The trick with social media is getting several accounts up and running then keeping them all updated (check out Hootsuite). I'm not so great at this but I do have them setup to automatically send feeds to some of the others if I update one. Creating a blog post will update Facebook, Google Plus and LinkedIn. The nice thing about Wordpress websites is that it is one of the few content management systems that is easy to setup for automatic Google Plus updates.

With your line of work, have you considered Houzz? It seems like a perfect fit for your client base. I've gotten website hits from that site and I only have one project posted to it.


----------



## fge (Sep 8, 2008)

Now see there JAAune, there you go creating more work for me!!!!! Actually just joking with you. But I looked up Houzz and I think you nailed it right on. Problem is when setting up a profile / portfolio on a site like that it takes a fair amount of time. I spent a decent amount of time today on Google plus. I do appreciate the advice and I will be setting up my Houzz profile rather quickly, like tonight…

I actually get a decent amount of leads from online types of advertising, it might be the area we live in near San Antonio. But whenever a family is building or remodeling, a lot of times the wife, sometimes the husband, immediately will begin there research and hunting online. Next thing you know my phone rings, it works.

THanks for the comments…

Hey JAAune, did you see the CNC cutting those wannabe dovetails. They do make a nice joint but they are not completely a dovetail, there is a small difference. It is more like a finger or box cut joint. The increased glue surface on the joint makes for a durable joint.


----------



## JAAune (Jan 22, 2012)

Ha!

Setting up profiles does take endless time. It takes me at least 4 hours just to create a new page for my website but if it's going to be done, people need eye candy and something good to read.

By all reports, Texas is booming but I'm in Illinois in an area that's in the economic doldrums. Most projects come from the Chicago area so I market either there or out of state and not locally. In the future I will probably relocate to Indiana before Illinois does something extreme to compensate for a failing tax base.

Up to now, I've never been able to land a good lead without making a personal connection but I still keep the internet stuff going because it gives us a lot of credibility when hand out cards and they run a Google search.
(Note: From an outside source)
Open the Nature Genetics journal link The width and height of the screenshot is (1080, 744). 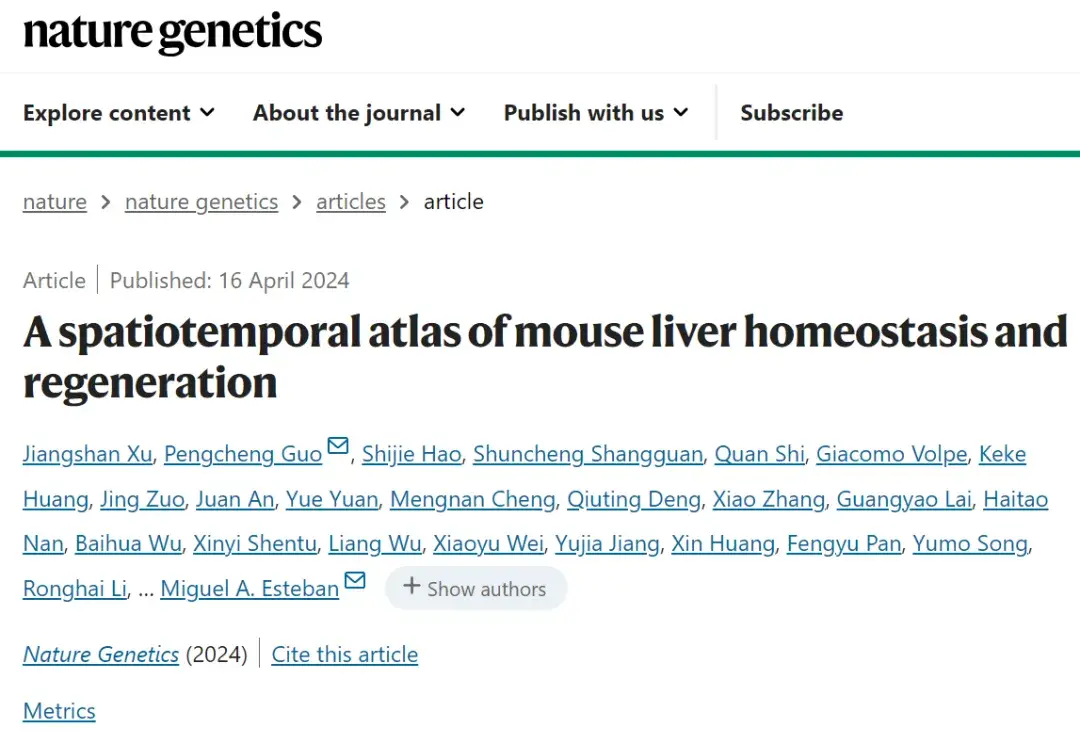point(101,655)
I saw the video snap shot of the CNC on your page but didn't click on it to see if there was anything else. I was actually looking at the kitchen pictures the most because I tried to train myself to think like a homeowner and not a woodworker when viewing websites. Your photography looks pretty good. Onsite photos are hard to do.


----------



## fge (Sep 8, 2008)

Just tried to set up my account at Houzz, I already have one done by my SEO firm. I suppose they do some work for us on the internet. But there are a lot of updating I need to do to the profile and at this time I do not have a password or access.


----------



## fge (Sep 8, 2008)

One of the many reasons I really enjoy this site is because of excellent advise we can always receive. JAAune gave me the idea to do a profile on Houzz and so that is what I have been doing this evening. I have great hopes for this site. Honestly we have been very blessed with the amount of work we had this past year and could not have taken on any more work than what we had. In fact, I referred 5 large sized jobs this past year to another shop. Those were projects we could have sold had we not have been so busy.

That said, I don't think one could over do it with regards to marketing efforts.
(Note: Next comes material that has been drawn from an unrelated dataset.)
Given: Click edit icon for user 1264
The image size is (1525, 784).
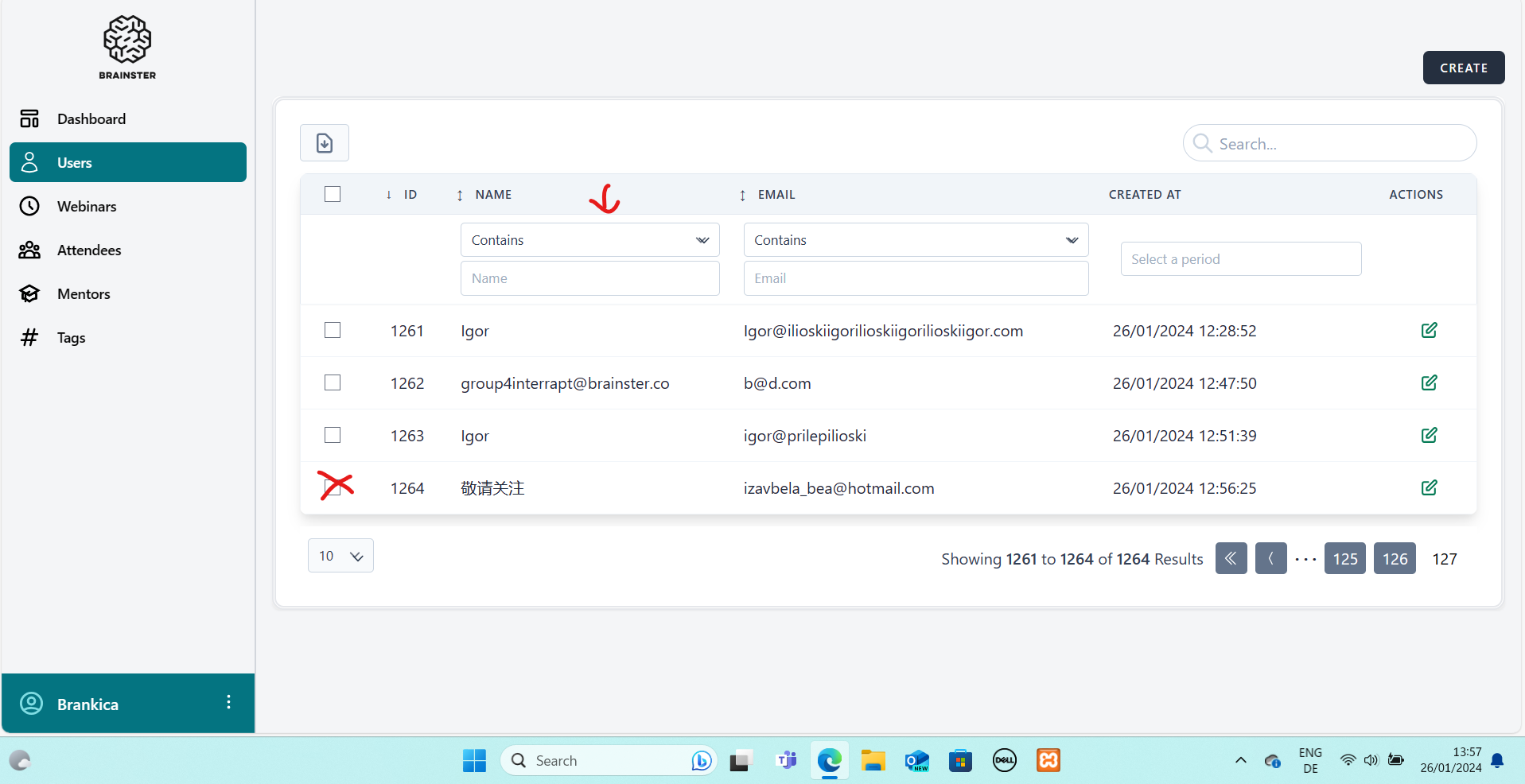Looking at the screenshot, I should (x=1429, y=488).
In any case, anyone interested, I have begun my profile on Houzz.com. Here it is: http://www.houzz.com/pro/topqualitycabinets/top-quality-cabinets


----------



## roman (Sep 28, 2007)

i put every cent i make

back into me

otherwise

i wouldn't stand a chance into facing a world where cnc took over my watch, and just a perspective for those who think there is an easy answer to life, like spending half a day texting the hair brained partner you thought you loved who told you to text them ?

some one will always try and convince you that the beginning of their sentence will remain eternally more important then the middle of yours : )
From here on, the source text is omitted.